L'avenir de La Terre de chez nous est évidemment lié au développement d'une véritable relève agricole. De plus, remarque Loïc Hamon, «les jeunes producteurs lisent moins. Selon des sondages internes, alors que le taux de lecture d'un exemplaire de La Terre de chez nous était habituellement de 96 minutes par numéro, les moins de 35 ans le lisent 20 minutes de moins».

En 1948, La Terre de chez nous publiait un amusant reportage intitulé «L'agriculteur de l'an 2000». L'auteur ne pouvait évidemment pas imaginer l'arrivée d'Internet dans les fermes. On pouvait toutefois y lire que, «vu la rareté du bois, les dépendances de la ferme, toutes réunies sous un même toit, seront en l'an 2000 construites en métal».
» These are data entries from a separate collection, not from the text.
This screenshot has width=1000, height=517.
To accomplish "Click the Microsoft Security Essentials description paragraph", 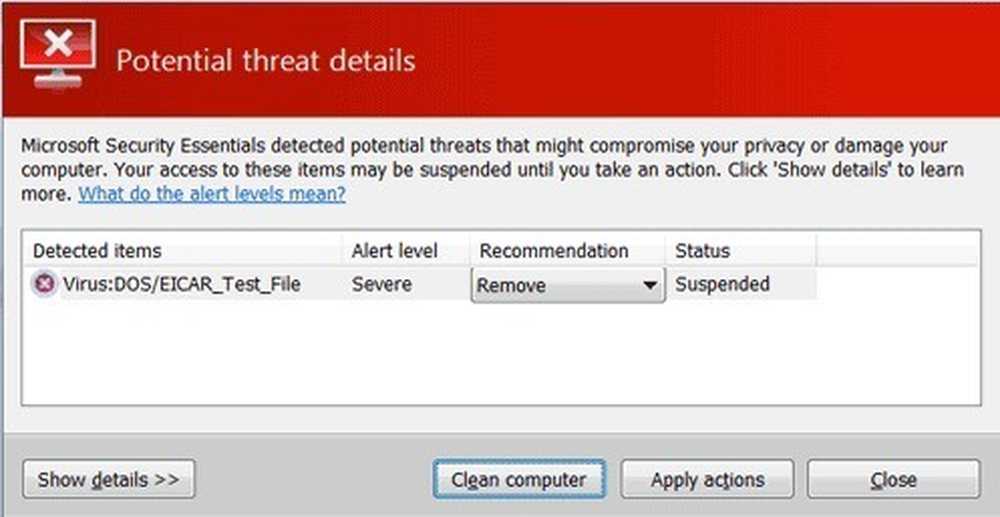I will (x=492, y=170).
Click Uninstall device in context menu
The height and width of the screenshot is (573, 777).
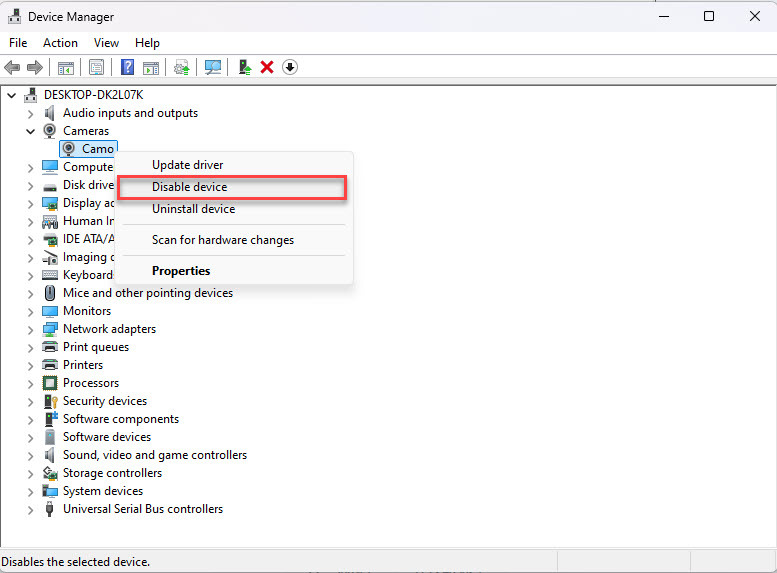point(193,209)
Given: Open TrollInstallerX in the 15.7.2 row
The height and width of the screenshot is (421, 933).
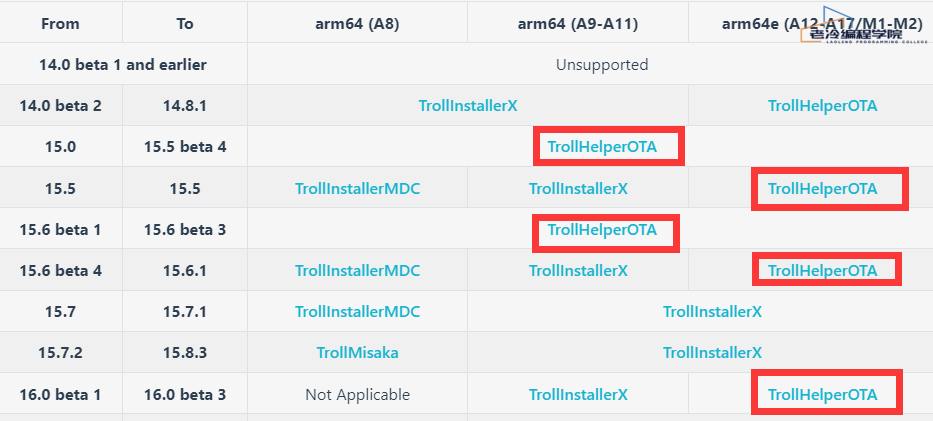Looking at the screenshot, I should (x=712, y=352).
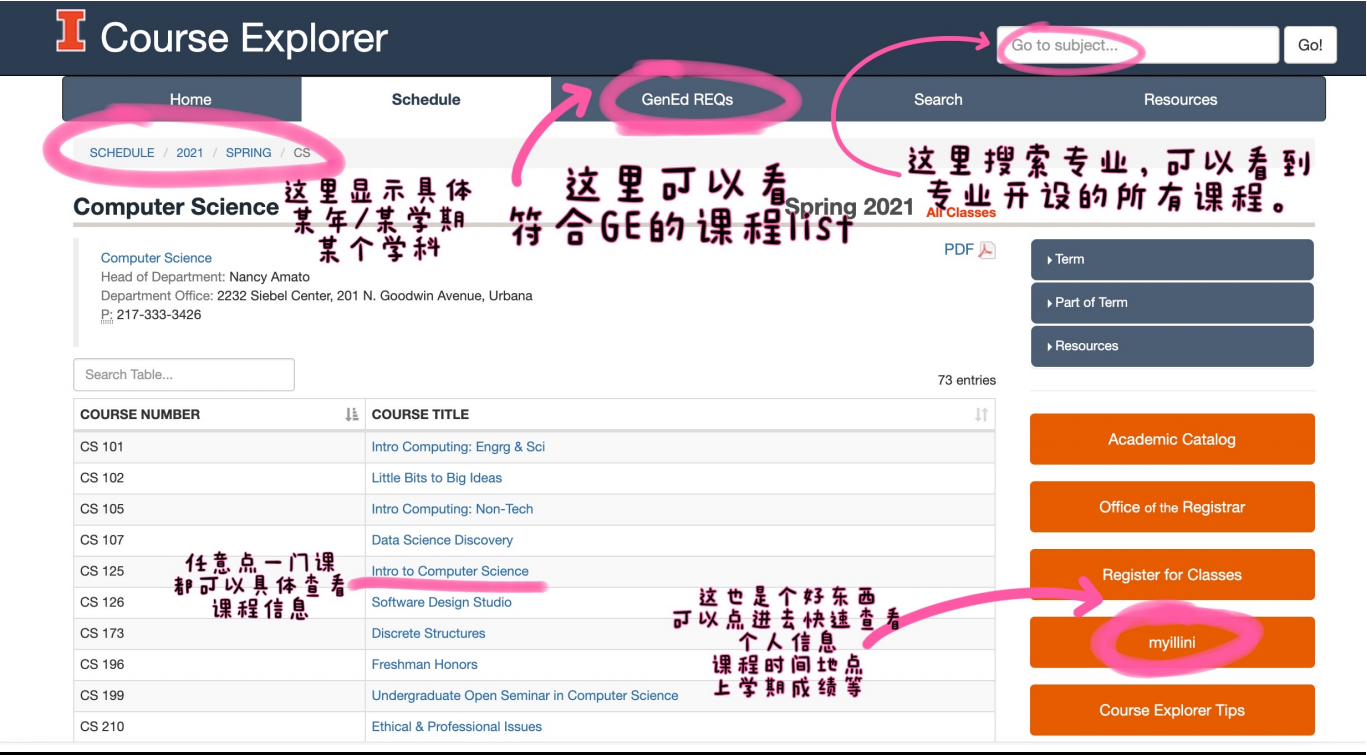
Task: Click the SCHEDULE breadcrumb link
Action: click(x=121, y=152)
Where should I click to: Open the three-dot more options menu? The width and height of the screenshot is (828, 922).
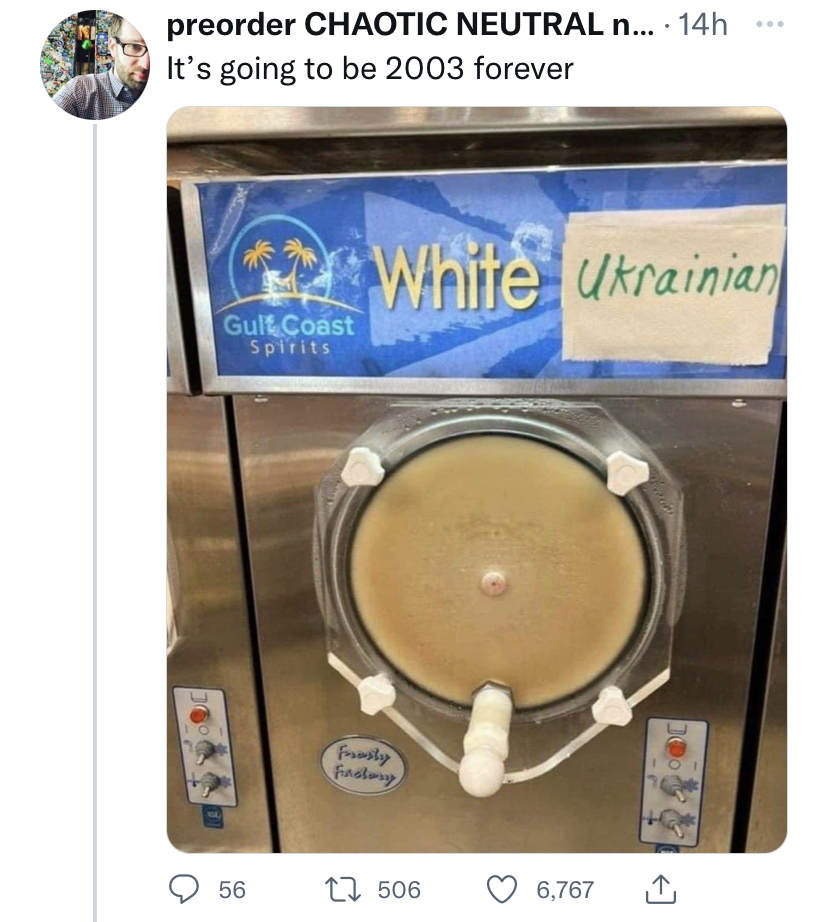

Cet auteur, Armand Létourneau, imaginait également un monde où «un nombre croissant de citadins fuiront, dès 5 heures de l'après-midi, les villes devenues inhabitables» alors que «de grandes roulottes automobiles, sortes d'épiceries ambulantes, iront au devant de la ménagère». L'article prédisait aussi que «la consommation de légumes va toujours aller en augmentant» alors que le cheddar tombera en désuétude et que «la vogue ira à un fromage mollet, mi-crémeux, très digestible»!

En 2009, le véritable défi de La Terre de chez nous ne consiste pas à imaginer le fromage de l'avenir. Il consiste plutôt à définir une nouvelle stratégie Internet.

Le site Internet actuel date de 2002. Il reçoit 45 000 visiteurs différents par mois et offre des informations diverses ainsi que des services très variés (dont l'achat de produits du terroir en ligne).

La publication envoie déjà une lettre d'information électronique hebdomadaire à ses abonnés, mais dans les prochaines semaines elle lancera une lettre d'information quotidienne, adaptée aux cellulaires et aux BlackBerry.

Il ne s'agit que d'un des aspects de la stratégie pour 2009. On prépare également une édition numérique complète du journal sur le Web et, avec la refonte du site, on veut créer un nouveau portail pour la communauté agricole, avec blogues et forums de discussion.

Mais pas question d'abandonner le papier dans un proche avenir. D'autant plus, explique Loïc Hamon, que le taux de pénétration d'Internet en milieu rural au Québec est plus faible que dans les villes, et que plusieurs communautés sont encore dépourvues d'Internet haute vitesse, au grand dam des intervenants locaux.